Quinta, 23 de Novembro de 2017

Primavera

Em plena seca, a natureza se renova na região pantaneira

30 AGO 2010Por 07h:40

Sílvio Andrade, Corumbá

Cruzando o Pantanal de carro percebe-se a densa floração dos ipês e dos carandás, os ninhais com filhotes de tuiuiús e outras aves, o acasalamento dos bichos, muitos répteis e a lenta vazante da cheia de janeiro a julho. Sobrevoando essa imensidão de verde e água, nem a densa névoa esconde o cor-de-rosa dos ipês bordando – na definição de um pantaneiro – o paraíso que já foi chamado de Mar de Xaraés.
É nessa época do ano, na borda da primavera, que também se reflete sobre a importância do bioma para a qualidade de vida do planeta e sua capacidade de suportar tamanha pressão – seca, cheia, desmatamento, assoreamento, caça, pesca e fogo – e se reproduzir ambientalmente.
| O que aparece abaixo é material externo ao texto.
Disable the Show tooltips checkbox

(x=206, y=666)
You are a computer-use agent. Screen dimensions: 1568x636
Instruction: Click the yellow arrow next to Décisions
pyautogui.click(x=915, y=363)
Seu papel seria de regulador climático, função ainda pouco conhecida pela Ciência, observam pesquisadores da Embrapa.
O equilíbrio diante dos distúrbios naturais e antrópicos, apesar da sua vulnerabilidade em razão dos impactos que ocorrem na parte alta da Bacia do Alto Paraguai, está relacionado ao nível de conservação constatado em recente estudo realizado por organizações ambientalistas. A planície inundável mantém 87% de sua cobertura vegetal natural, com a presença do homem e do boi desde 1740.
A alta capacidade de regeneração de um ecossistema, ainda não medida cientificamente, é chamada de resiliência (habilidade do sistema de absorver impactos preservando a mesma estrutura básica e os mesmos meios de funcionamento). Urbano Gomes Pinto de Abreu, pantaneiro e pesquisador da Embrapa Pantanal, observa: há vida vegetal mesmo em áreas com características desérticas.